As I have been talking about this for months now, nothing is actually being fixed in Europe. Until the less productive countries actually default or Europe creates itself a real fiscal/monetary union then the “debt show” will roll on. The Wall street Journal reports today that the next act for Greece begins in September.
Euro-zone finance ministers signed off on a new slice of bailout money for Greece, avoiding a financial meltdown this month, but left themselves with a heavy task ahead to work out details for a new rescue package for the country. The ministers’ agreement in a teleconference call on Saturday evening leaves only the expected approval of the board of the International Monetary Fund before €12 billion ($17.4 billion) is handed over to Athens. The payment is expected by July 15.

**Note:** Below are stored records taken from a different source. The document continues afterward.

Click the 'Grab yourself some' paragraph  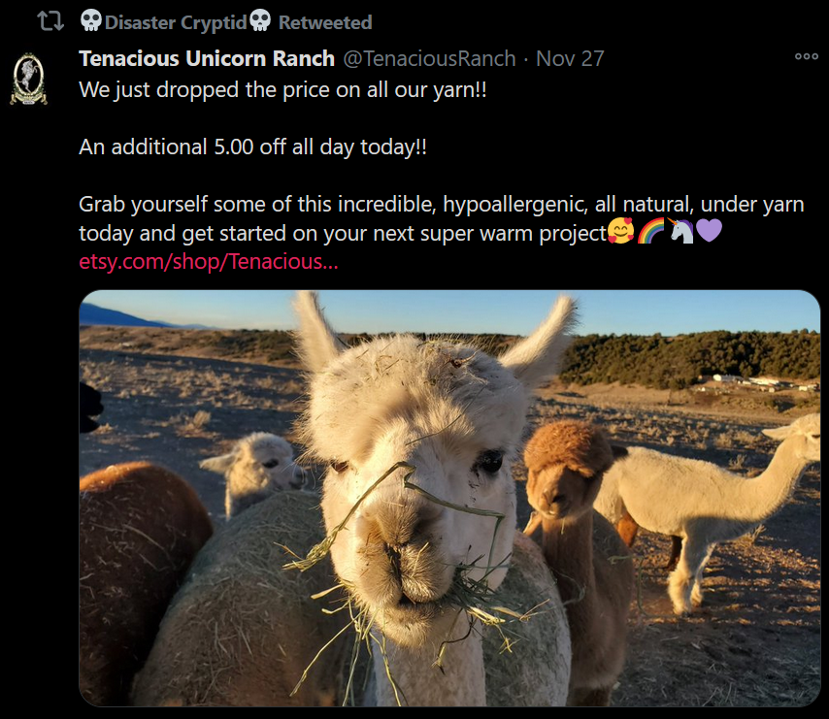click(442, 218)
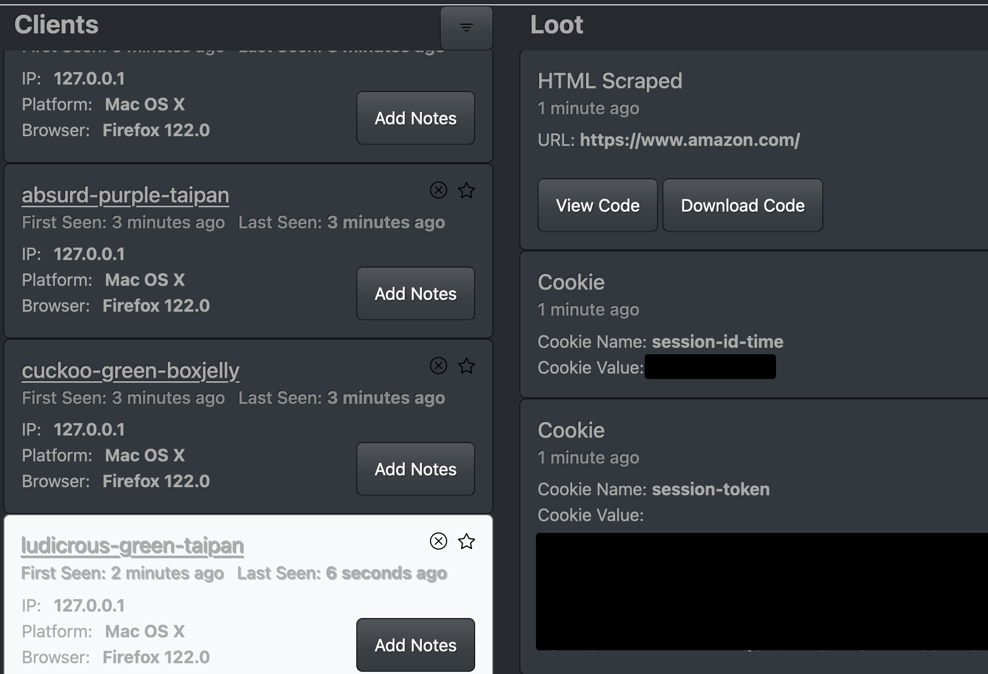The height and width of the screenshot is (674, 988).
Task: Add notes to cuckoo-green-boxjelly
Action: (415, 469)
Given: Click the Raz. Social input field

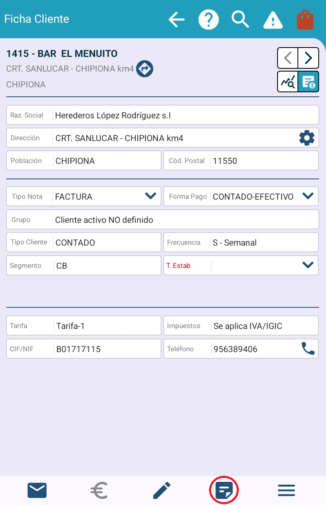Looking at the screenshot, I should (185, 115).
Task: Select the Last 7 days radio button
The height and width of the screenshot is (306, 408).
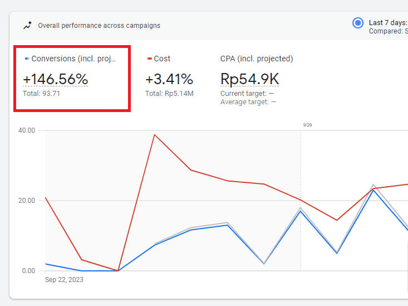Action: [x=358, y=23]

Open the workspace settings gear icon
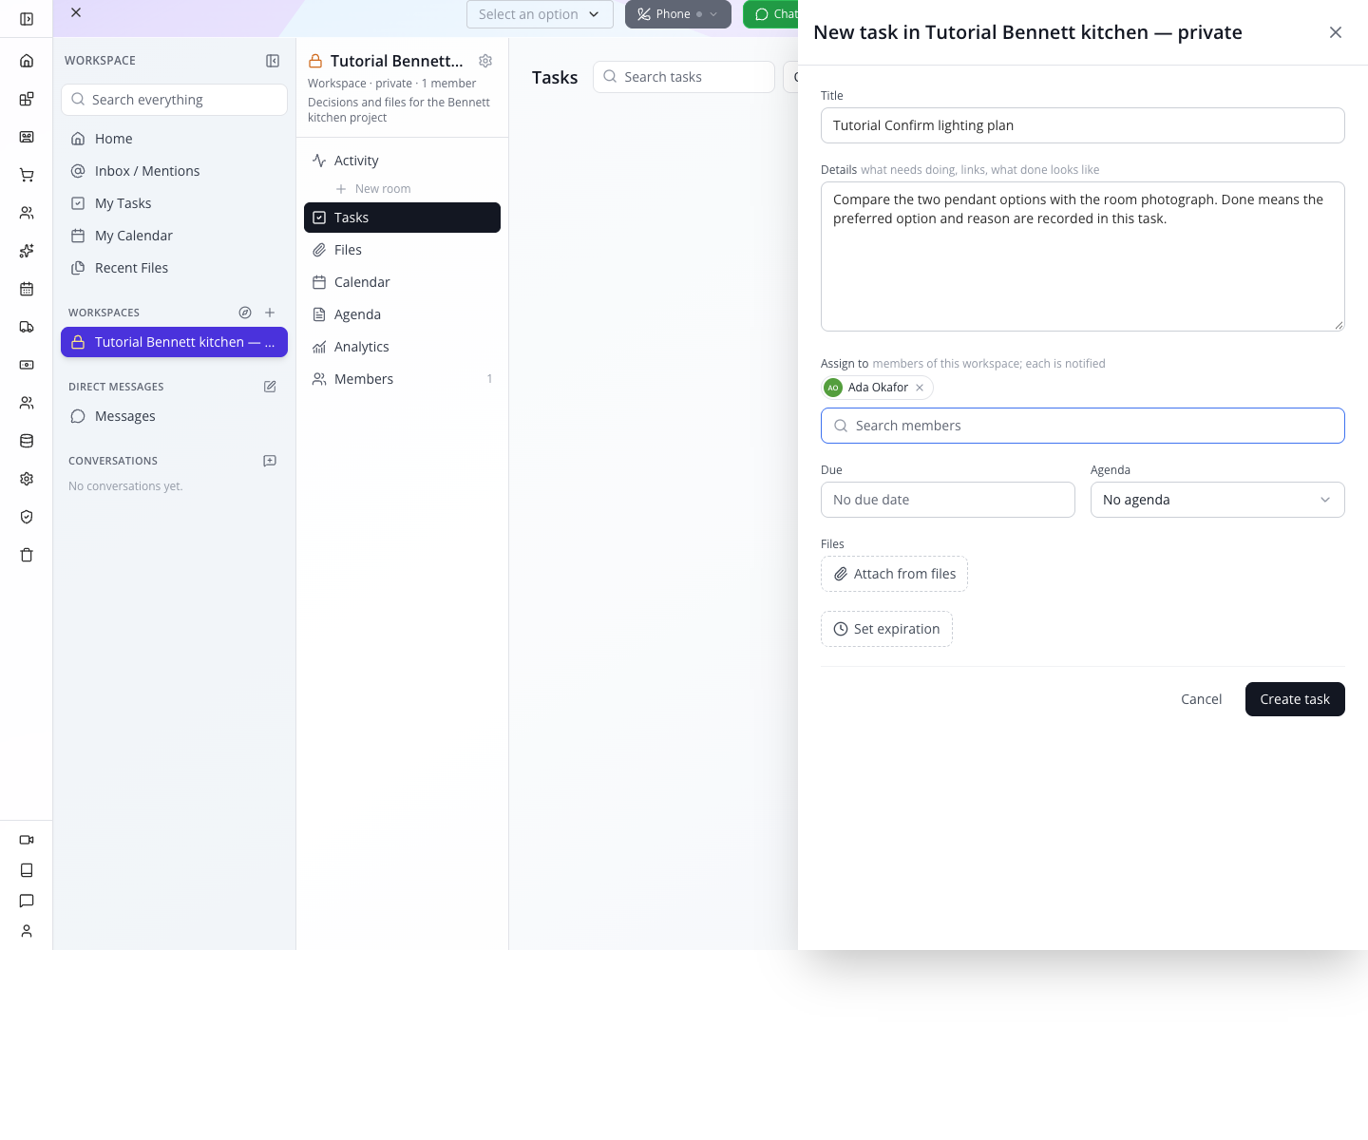point(485,61)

The IMF said it welcomed the “euro group’s commitment to a financing strategy” for Greece. Ministers also decided they would agree by September on arrangements for a new bailout to supplement the €110 billion package they agreed on last year but which fell short mainly because Greece is unable to raise money in financial markets as had been expected.
German Finance Minister Wolfgang Schäuble said after the teleconference that a new aid package for Greece could be approved by autumn, in time for the next expected quarterly tranche of EU/IMF aid. The Greek finance ministry also said a deal was expected by mid-September. The ministers said they will continue to work on ways to encourage holders of maturing Greek government bonds to contribute to the new rescue package.
The ministers said the “precise modalities and scale of private-sector involvement and additional funding from official sources will be determined in the coming weeks.”
This is likely to be achieved through encouraging private investors to reinvest some of the proceeds from maturing Greek bonds into new debt. The ministers reiterated their position that any such plan must avoid Greece being declared in “selective default” by credit-rating agencies. A European official said that even though euro-zone governments may not agree the outlines of the second bailout package by July 11—as they had intended—there would be “full clarity” on private-sector involvement later this month.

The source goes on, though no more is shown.